=== SOURCE ===
*****

The resistivity of the invaded zone is different to and often less than the resistivity of the non-invaded zone that surrounds it. In the case of logging the formation using an electrode-based resistivity logging tool that is known in the art the resistances of the well-bore, invaded and non-invaded parts may be considered as being in series and hence as additive. As a result the error contributed by a low resistance invaded zone or by well-bore irregularities is small compared to the resistance of the non-invaded remainder of the formation under investigation, and the overall resistivity value obtained is acceptably accurate.
It is not always possible or desirable to use an electrode-based resistivity tool for the purpose of analyzing a formation by assessing resistance values. An induction tool is often preferred due to its favourable attributes as is known in the art.
A major disadvantage of using such a tool however in invaded formations is that the resistances of the well-bore, invaded and non-invaded regions appear in parallel (since the induced eddy currents pass through these regions simultaneously in passing to the receiver coil). As a result any lower resistivity of the invaded region contributes a very significant error to the overall measured resistivity. Indeed the eddy current induced through the invaded zone and through the well-bore fluid itself, especially if the well-bore is of an irregular shape, can be comparable to the primary current discussed above, such that the log produced under such circumstances may be unusable. This is because the contribution by the part of the formation of interest is small compared to the contribution from the invaded zone and the well-bore.

*****

=== DATASET EXTRACT ===
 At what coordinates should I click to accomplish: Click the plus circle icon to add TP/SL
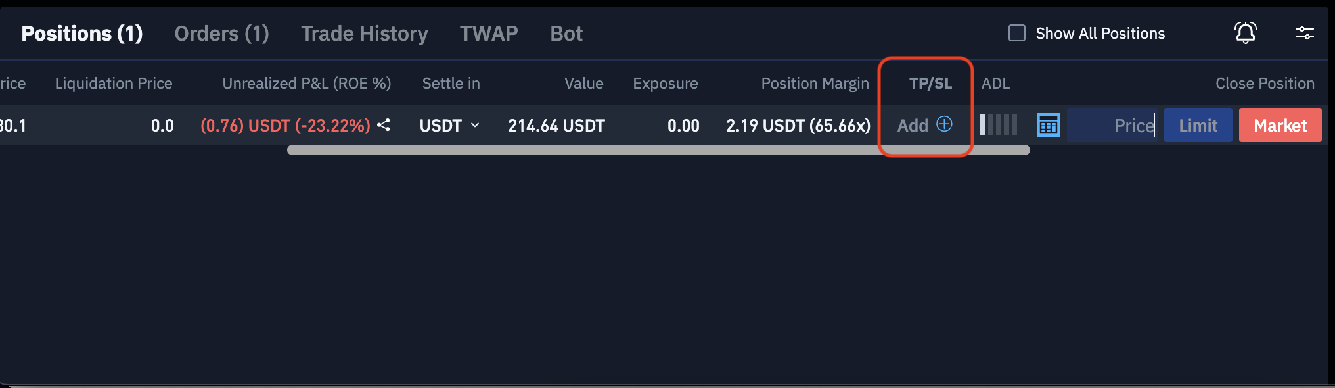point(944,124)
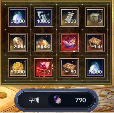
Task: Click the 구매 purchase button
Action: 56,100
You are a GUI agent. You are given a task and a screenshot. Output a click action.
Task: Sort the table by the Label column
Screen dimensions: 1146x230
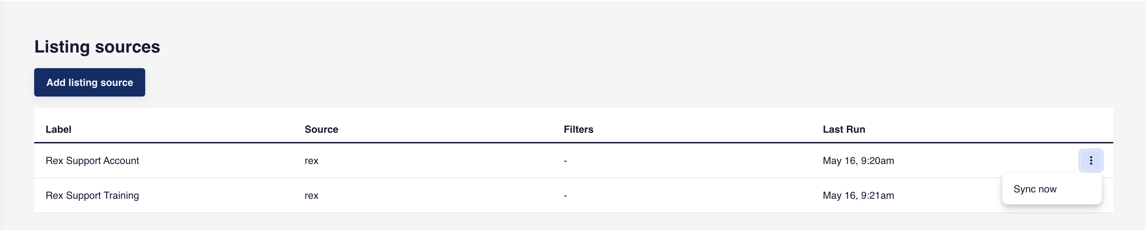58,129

*****

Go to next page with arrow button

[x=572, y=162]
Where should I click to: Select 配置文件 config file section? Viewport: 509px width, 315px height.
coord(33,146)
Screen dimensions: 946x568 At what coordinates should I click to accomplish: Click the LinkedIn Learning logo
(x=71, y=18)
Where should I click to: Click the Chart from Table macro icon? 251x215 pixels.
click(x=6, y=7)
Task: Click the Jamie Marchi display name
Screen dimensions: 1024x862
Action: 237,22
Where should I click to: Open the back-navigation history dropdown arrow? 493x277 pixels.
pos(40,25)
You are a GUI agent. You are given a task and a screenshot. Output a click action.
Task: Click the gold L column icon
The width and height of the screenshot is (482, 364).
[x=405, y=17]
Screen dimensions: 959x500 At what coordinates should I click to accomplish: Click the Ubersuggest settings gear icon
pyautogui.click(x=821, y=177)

*****

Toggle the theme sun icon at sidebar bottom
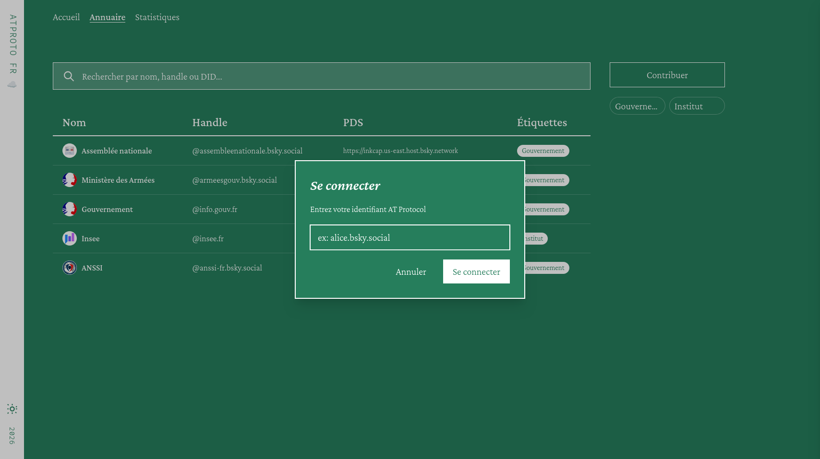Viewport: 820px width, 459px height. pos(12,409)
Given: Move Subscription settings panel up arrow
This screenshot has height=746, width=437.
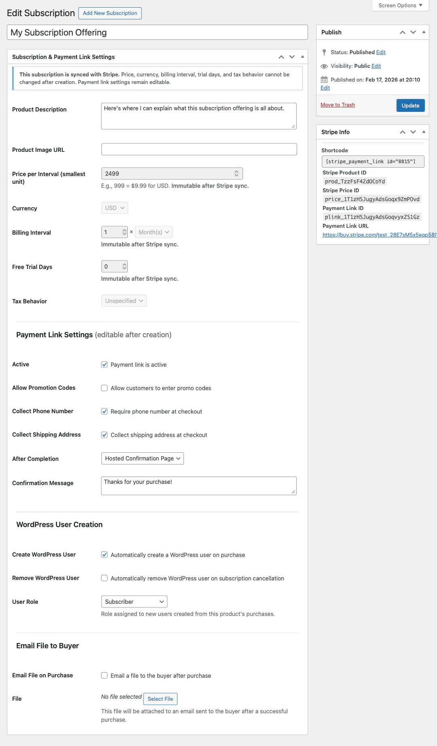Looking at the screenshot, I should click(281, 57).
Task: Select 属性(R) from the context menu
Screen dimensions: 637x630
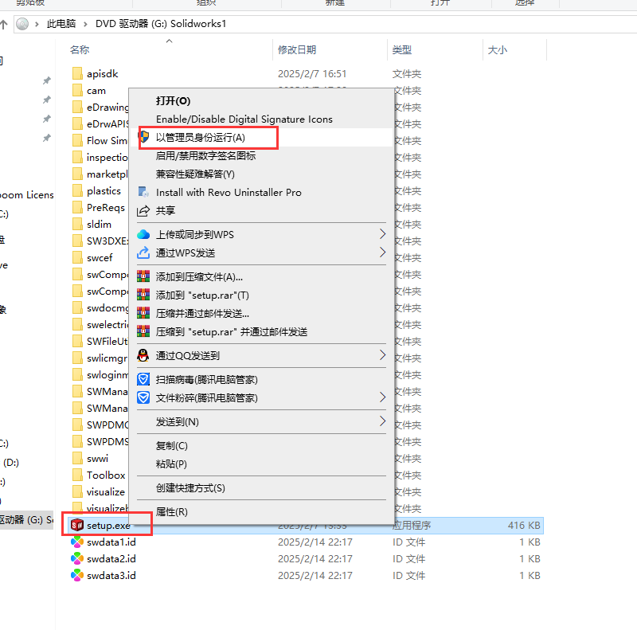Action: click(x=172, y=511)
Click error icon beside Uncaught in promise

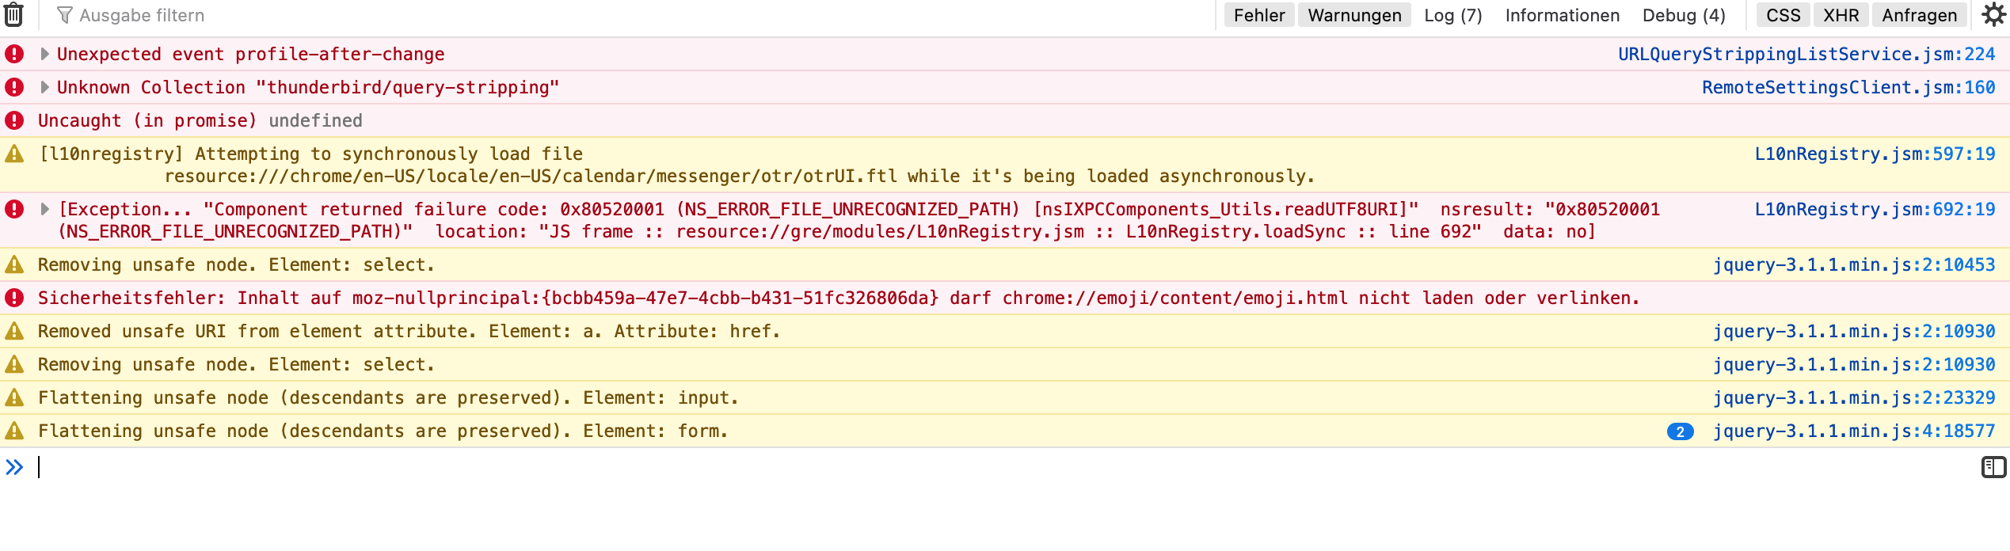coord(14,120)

*****

=== AIM 1 ===
List every region whose resistance the resistivity logging passage treats as in series for an electrode-based tool.
=== AIM 2 ===
Answer these questions from the resistivity logging passage:
(a) How does the resistivity of the invaded zone often compare with that of the non-invaded zone?
(b) What kind of tool is often preferred when an electrode-based resistivity tool cannot be used?
(c) Why do the resistances of the regions appear in parallel with that tool?
=== AIM 3 ===
From the resistivity logging passage, pull out word for word the part that opens with the words containing "The resistivity of the invaded" and closes with "in the art.".

=== EXERCISE ANSWER 1 ===
- the well-bore
- the invaded zone
- the non-invaded zone

=== EXERCISE ANSWER 2 ===
(a) It is often less than the resistivity of the non-invaded zone.
(b) An induction tool.
(c) The induced eddy currents pass through the well-bore, invaded and non-invaded regions simultaneously on their way to the receiver coil.

=== EXERCISE ANSWER 3 ===
The resistivity of the invaded zone is different to and often less than the resistivity of the non-invaded zone that surrounds it. In the case of logging the formation using an electrode-based resistivity logging tool that is known in the art the resistances of the well-bore, invaded and non-invaded parts may be considered as being in series and hence as additive. As a result the error contributed by a low resistance invaded zone or by well-bore irregularities is small compared to the resistance of the non-invaded remainder of the formation under investigation, and the overall resistivity value obtained is acceptably accurate.
It is not always possible or desirable to use an electrode-based resistivity tool for the purpose of analyzing a formation by assessing resistance values. An induction tool is often preferred due to its favourable attributes as is known in the art.